Students had to quarantine until receiving a negative COVID test upon returning for Winter Study. (Sam Riley/The Williams Record)

Amid rising national COVID-19 cases due to the high transmissibility of the Omicron variant, the College reported record cases over Winter Study, 263 as of publication. On Jan. 4, the College reported 40 positive COVID-19 test results — the most in a singular day, according to the COVID dashboard.

On Jan. 3, the College also reported its highest-ever seven-day positivity rate at 3.48 percent; on Jan. 3, 37 tests out of 1063 tests over the seven-day period were positive. The positivity rate has since decreased to 1.45 percent at the time of publication. The highest seven-day positivity rate recorded before Winter Study was 0.79 percent, which occurred on Aug. 30 amid students’ return to campus for the fall 2021 semester.

In response to these rising case numbers, the College modified several of its COVID policies throughout Winter Study. Due to concerns about isolation capacity and logistics, the College now allows students who test positive and live in single rooms to isolate in their own dorms rather than in isolation housing. Before students were allowed to isolate in their own rooms, the College placed COVID-positive students in doubles to increase the capacity of isolation housing, Dean of the College Marlene Sandstrom told the Record in an interview.

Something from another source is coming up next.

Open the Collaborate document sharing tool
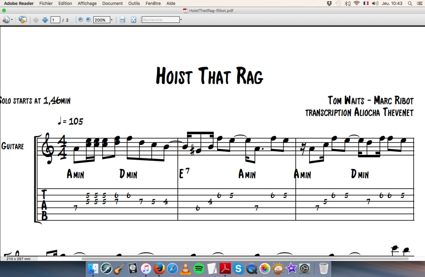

Additionally, students are now required to test twice a week rather than once a week, which had been the policy throughout the fall semester.

The College adapted COVID policies as Winter Study progressed in order to provide a safe but still enjoyable Winter Study experience, Sandstrom said. “We want to be able to provide as much as possible of the fullness of what makes Williams ‘Williams,’ while reasonably attending to safety at the same time,” she said.

“In the early days of Winter Study, we had no idea how many cases we would be seeing,” Chief Communications Officer Jim Reische said in an interview with the Record. “So we really had to be prepared to kind of maximize our capacity — we didn’t know if we would get a wave [of COVID cases].”

“We’re asking a lot [from] people,” Reische said. “And we really, really appreciate the fact that folks are rallying around these [rules] to make it work.”